All lines in the records below that hold "pixels" are to be shown.
Study material Start Marker
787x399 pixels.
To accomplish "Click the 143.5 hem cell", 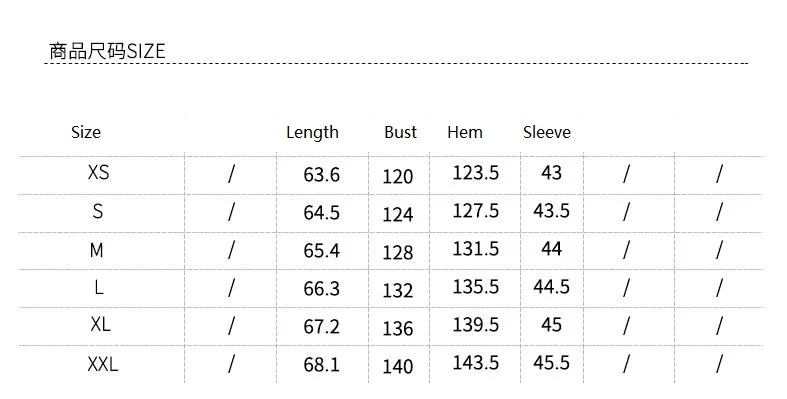I will tap(475, 363).
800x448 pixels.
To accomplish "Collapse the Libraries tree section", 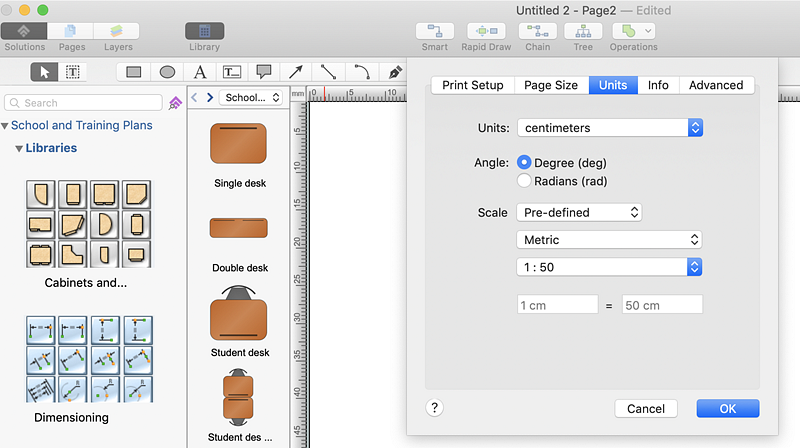I will pos(19,148).
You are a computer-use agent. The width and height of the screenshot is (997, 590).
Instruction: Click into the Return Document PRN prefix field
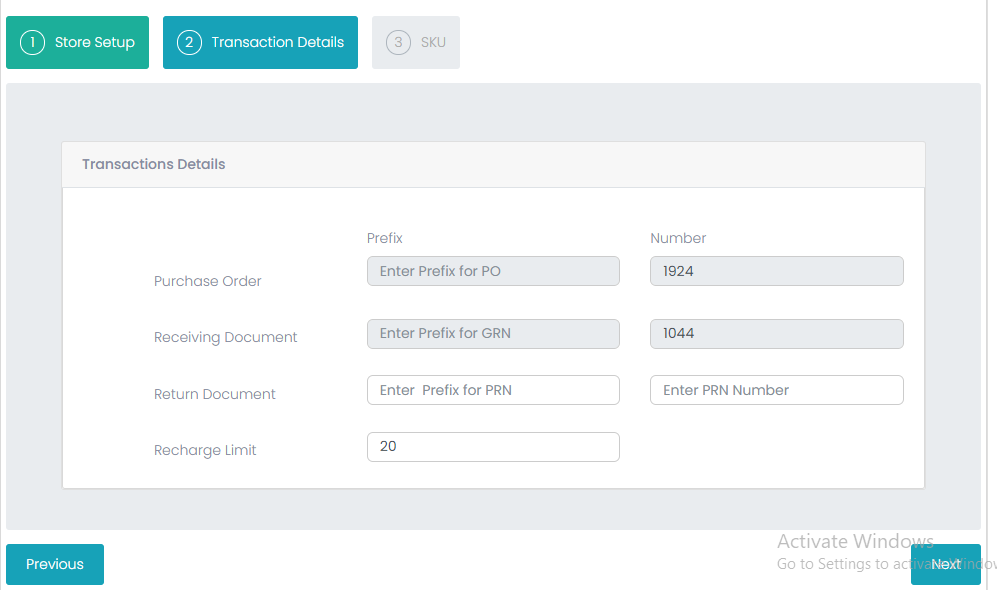493,390
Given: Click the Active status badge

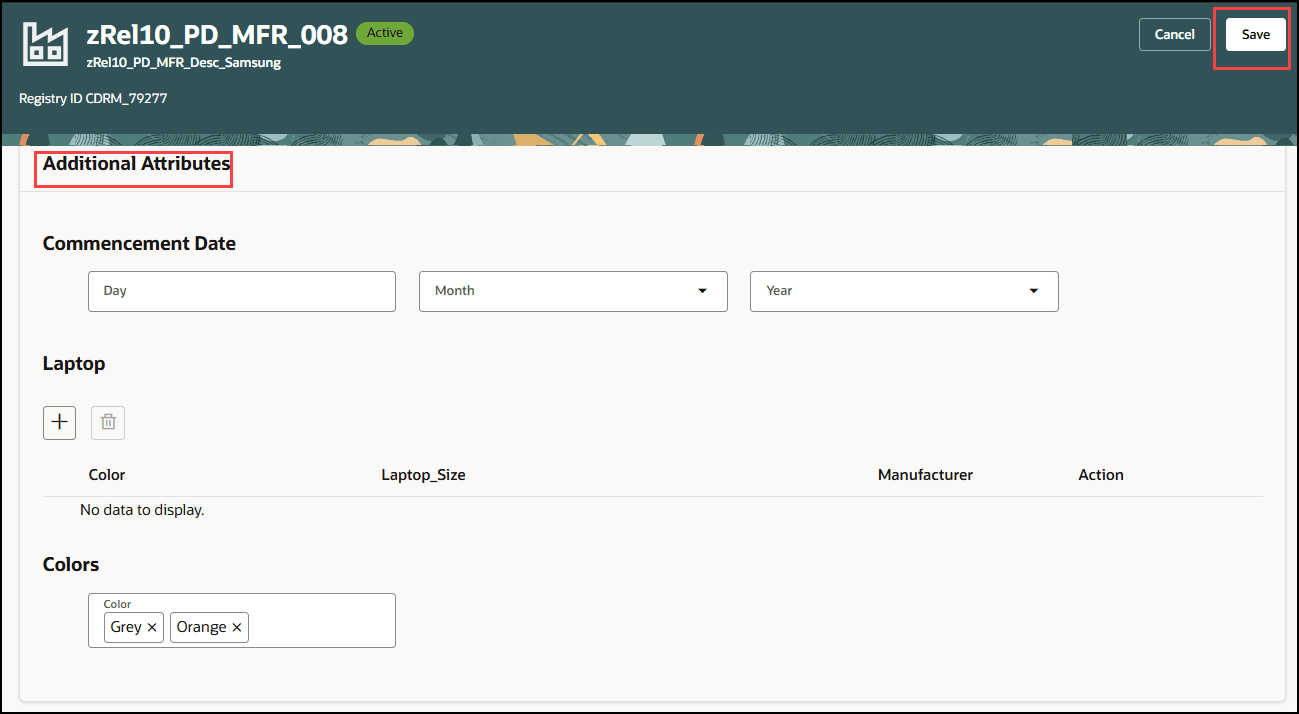Looking at the screenshot, I should (x=385, y=33).
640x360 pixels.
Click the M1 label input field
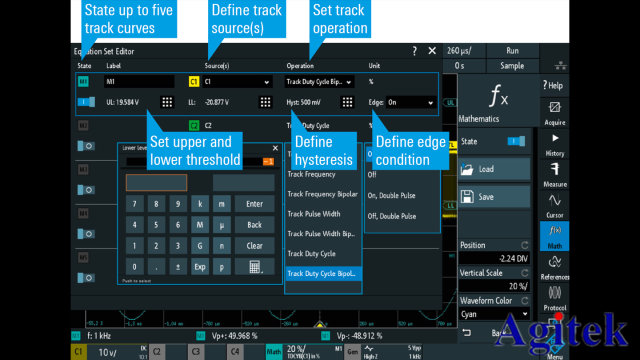pyautogui.click(x=139, y=82)
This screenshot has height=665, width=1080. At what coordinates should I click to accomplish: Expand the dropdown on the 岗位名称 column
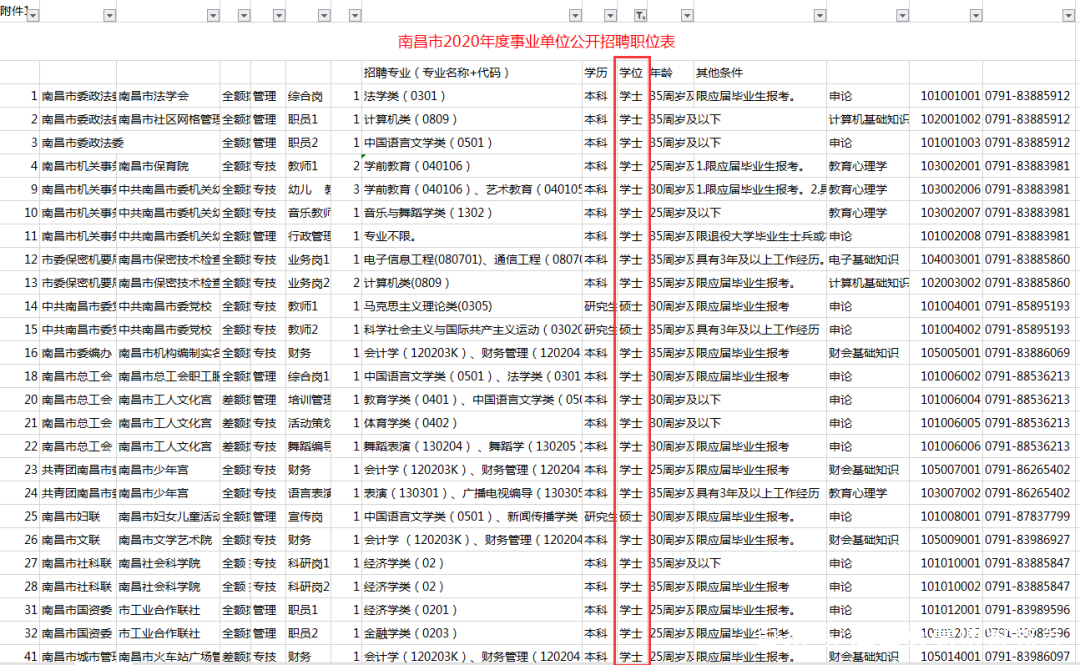[323, 15]
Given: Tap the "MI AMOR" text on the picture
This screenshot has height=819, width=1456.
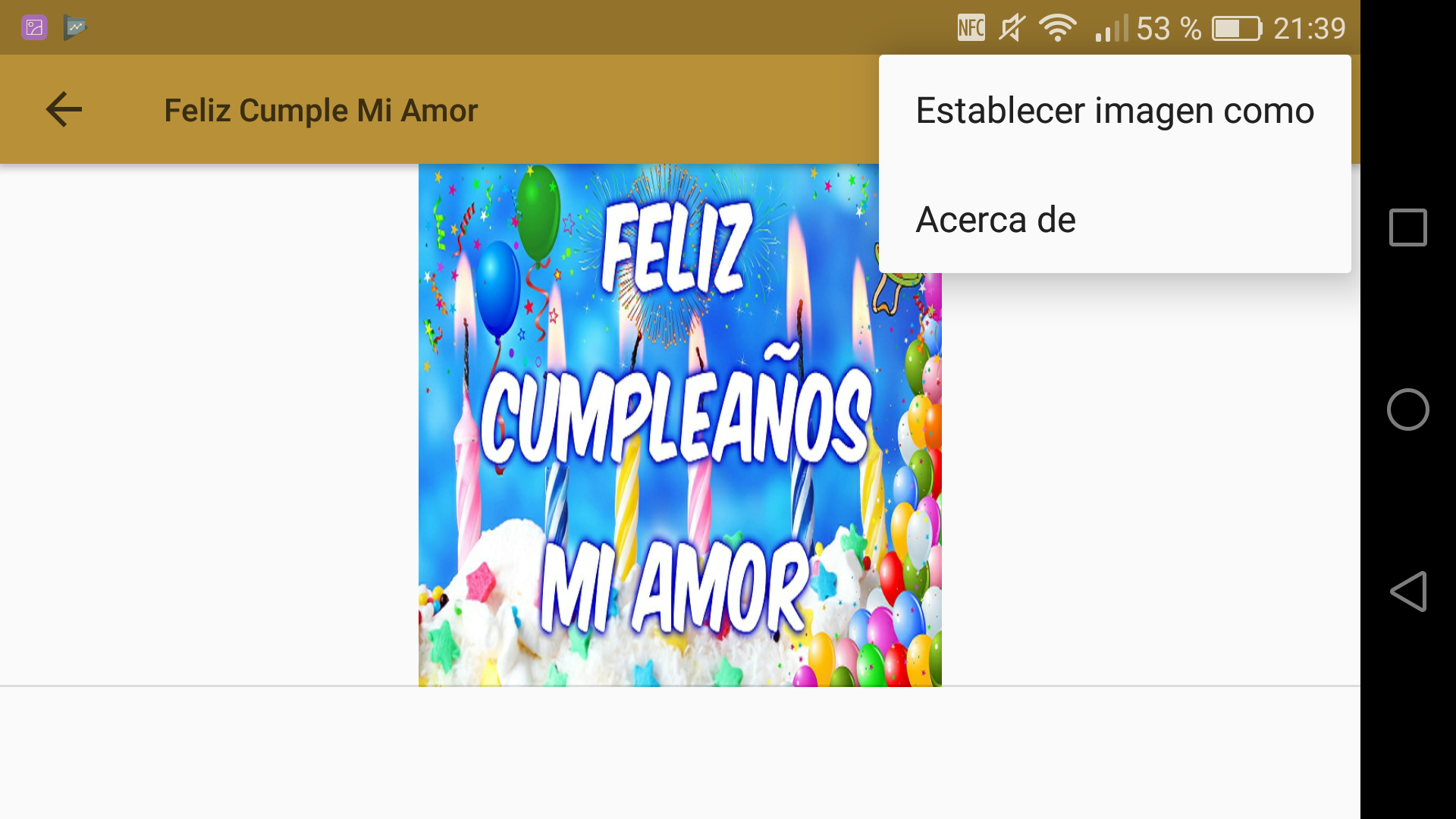Looking at the screenshot, I should [675, 588].
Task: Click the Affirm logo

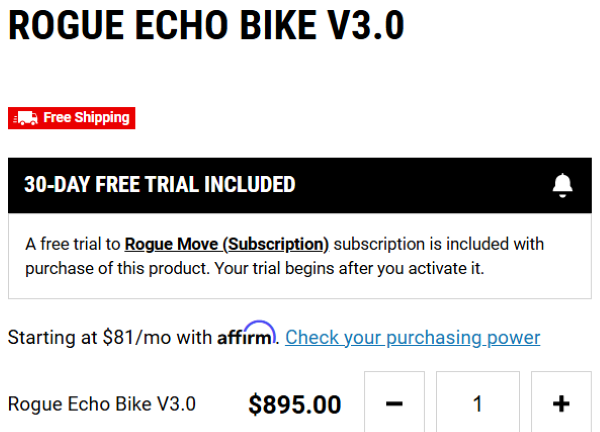Action: point(247,336)
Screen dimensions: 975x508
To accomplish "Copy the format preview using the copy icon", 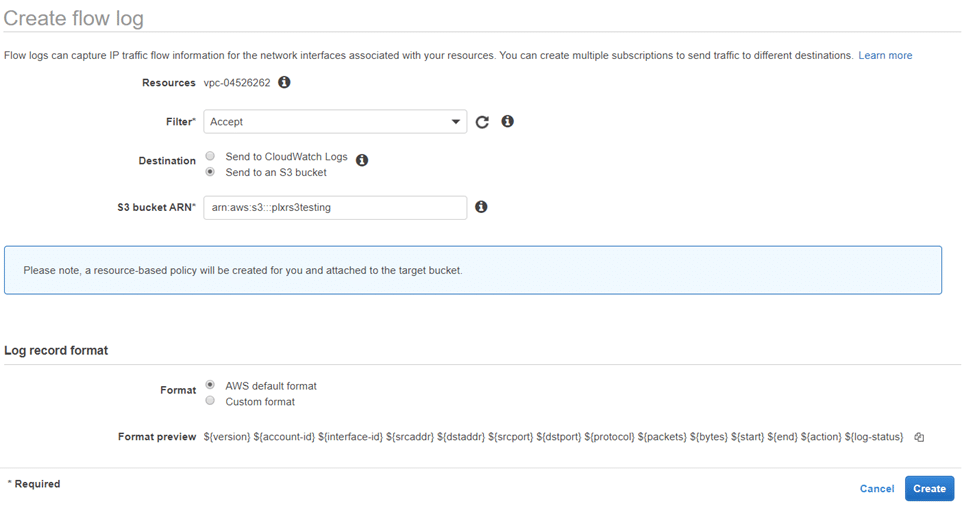I will (x=919, y=437).
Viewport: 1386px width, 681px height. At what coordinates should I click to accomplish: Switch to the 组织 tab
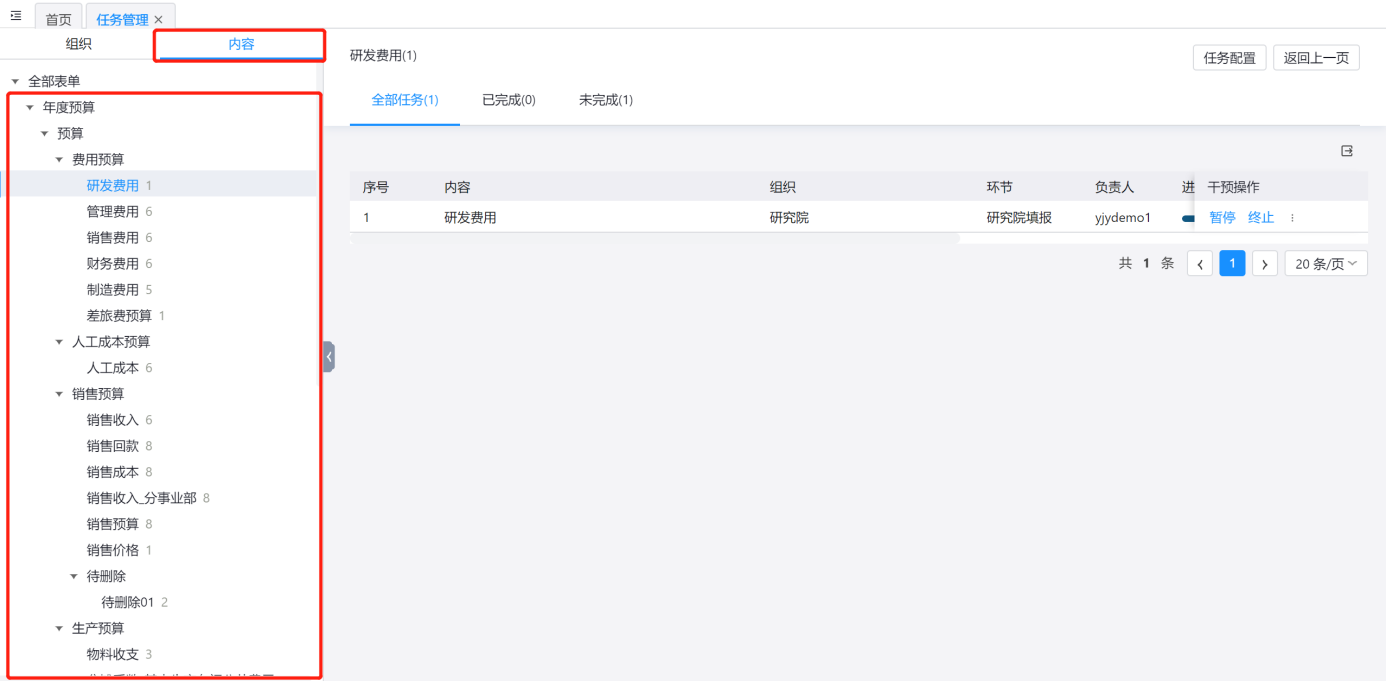[79, 44]
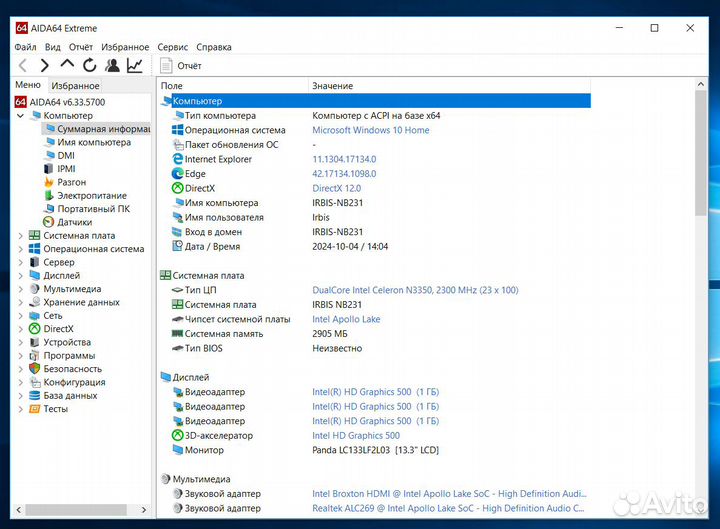Collapse the Компьютер tree node
The height and width of the screenshot is (529, 720).
click(x=20, y=116)
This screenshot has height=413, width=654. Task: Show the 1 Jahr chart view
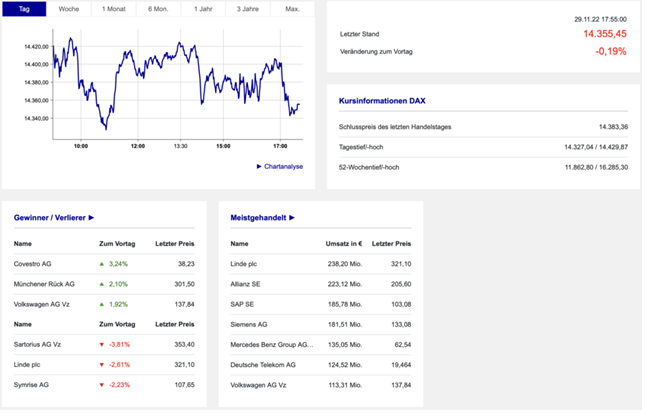click(x=202, y=9)
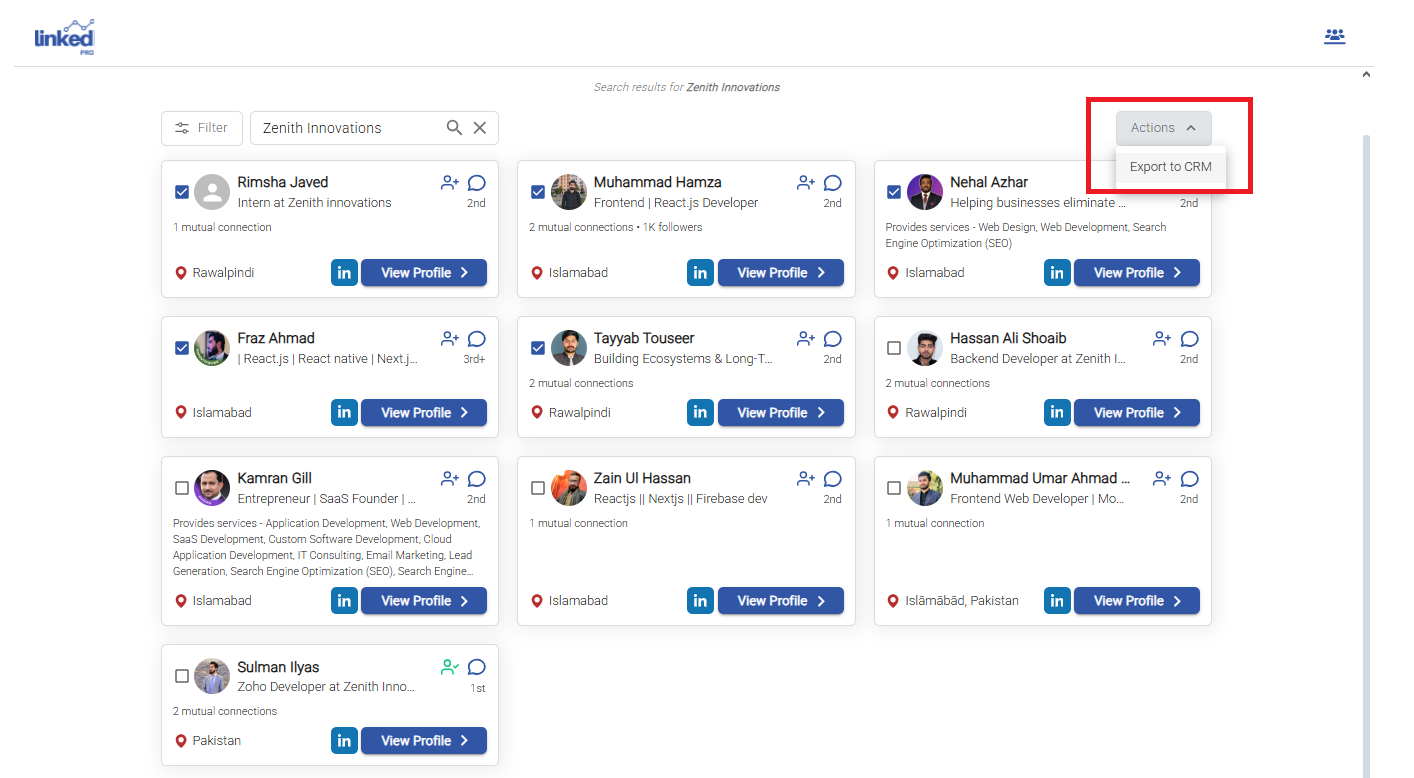Select Kamran Gill's checkbox

(182, 488)
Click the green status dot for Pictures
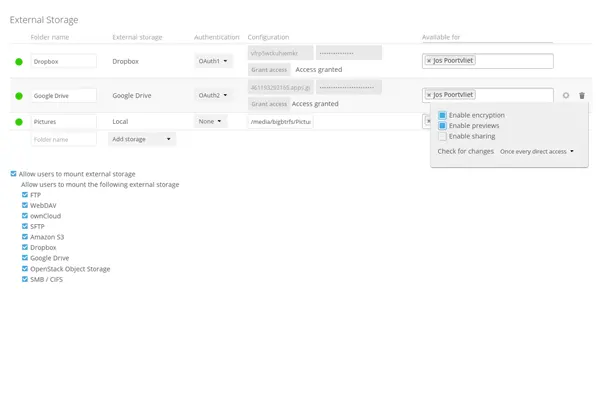This screenshot has height=400, width=600. (x=19, y=122)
Study material End Marker
*Solution to this exercise*.
787x399 pixels.
800x448 pixels.
640x360 pixels.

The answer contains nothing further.